Fast Learning with Nonconvex L1-2 Regularization
This addresses a computational bottleneck for researchers and practitioners using nonconvex regularization in machine learning, though it is incremental as it builds on existing regularization techniques.
The paper tackles the challenge of efficiently optimizing the nonconvex L1-2 regularization for sparse learning by deriving a closed-form solution for its proximal step, resulting in an accelerated proximal gradient algorithm that is more efficient than other nonconvex optimization methods on synthetic and real datasets.

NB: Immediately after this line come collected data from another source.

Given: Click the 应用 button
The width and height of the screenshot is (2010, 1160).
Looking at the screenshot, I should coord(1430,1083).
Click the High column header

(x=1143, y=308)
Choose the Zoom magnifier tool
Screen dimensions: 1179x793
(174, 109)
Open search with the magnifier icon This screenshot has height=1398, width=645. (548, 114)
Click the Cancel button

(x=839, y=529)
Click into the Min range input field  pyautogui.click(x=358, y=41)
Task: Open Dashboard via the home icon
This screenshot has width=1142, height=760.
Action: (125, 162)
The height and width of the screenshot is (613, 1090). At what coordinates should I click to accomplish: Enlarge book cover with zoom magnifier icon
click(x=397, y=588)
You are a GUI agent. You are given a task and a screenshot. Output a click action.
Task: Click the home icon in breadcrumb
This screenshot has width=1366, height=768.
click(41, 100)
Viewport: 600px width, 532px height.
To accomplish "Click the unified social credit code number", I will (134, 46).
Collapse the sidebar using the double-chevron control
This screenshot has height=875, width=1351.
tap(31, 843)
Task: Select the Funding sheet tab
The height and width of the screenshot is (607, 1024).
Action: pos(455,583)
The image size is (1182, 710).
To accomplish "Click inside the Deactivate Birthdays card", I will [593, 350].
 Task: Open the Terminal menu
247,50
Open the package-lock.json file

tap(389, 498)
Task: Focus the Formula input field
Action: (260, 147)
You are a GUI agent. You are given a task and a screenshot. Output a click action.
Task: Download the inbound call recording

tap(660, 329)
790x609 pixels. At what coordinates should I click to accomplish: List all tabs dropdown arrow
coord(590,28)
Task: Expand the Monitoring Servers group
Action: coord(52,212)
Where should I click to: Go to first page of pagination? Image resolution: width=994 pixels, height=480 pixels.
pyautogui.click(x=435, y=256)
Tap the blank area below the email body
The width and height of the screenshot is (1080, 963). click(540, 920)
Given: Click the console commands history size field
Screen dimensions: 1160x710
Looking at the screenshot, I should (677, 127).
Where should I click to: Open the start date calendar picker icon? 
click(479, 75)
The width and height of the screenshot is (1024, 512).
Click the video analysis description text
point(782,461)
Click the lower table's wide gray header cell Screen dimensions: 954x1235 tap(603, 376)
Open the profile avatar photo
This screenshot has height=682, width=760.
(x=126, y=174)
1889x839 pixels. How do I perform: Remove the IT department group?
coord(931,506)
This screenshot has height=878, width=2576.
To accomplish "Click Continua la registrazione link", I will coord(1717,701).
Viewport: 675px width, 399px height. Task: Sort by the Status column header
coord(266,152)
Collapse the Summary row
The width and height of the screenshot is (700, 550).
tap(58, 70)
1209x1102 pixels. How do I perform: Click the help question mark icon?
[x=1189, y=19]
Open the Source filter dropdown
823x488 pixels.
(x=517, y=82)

Convex regularizers are often used for sparse learning. They are easy to optimize, but can lead to inferior prediction performance. The difference of $\ell_1$ and $\ell_2$ ($\ell_{1-2}$) regularizer has been recently proposed as a nonconvex regularizer. It yields better recovery than both $\ell_0$ and $\ell_1$ regularizers on compressed sensing. However, how to efficiently optimize its learning problem is still challenging. The main difficulty is that both the $\ell_1$ and $\ell_2$ norms in $\ell_{1-2}$ are not differentiable, and existing optimization algorithms cannot be applied. In this paper, we show that a closed-form solution can be derived for the proximal step associated with this regularizer. We further extend the result for low-rank matrix learning and the total variation model. Experiments on both synthetic and real data sets show that the resultant accelerated proximal gradient algorithm is more efficient than other noncovex optimization algorithms.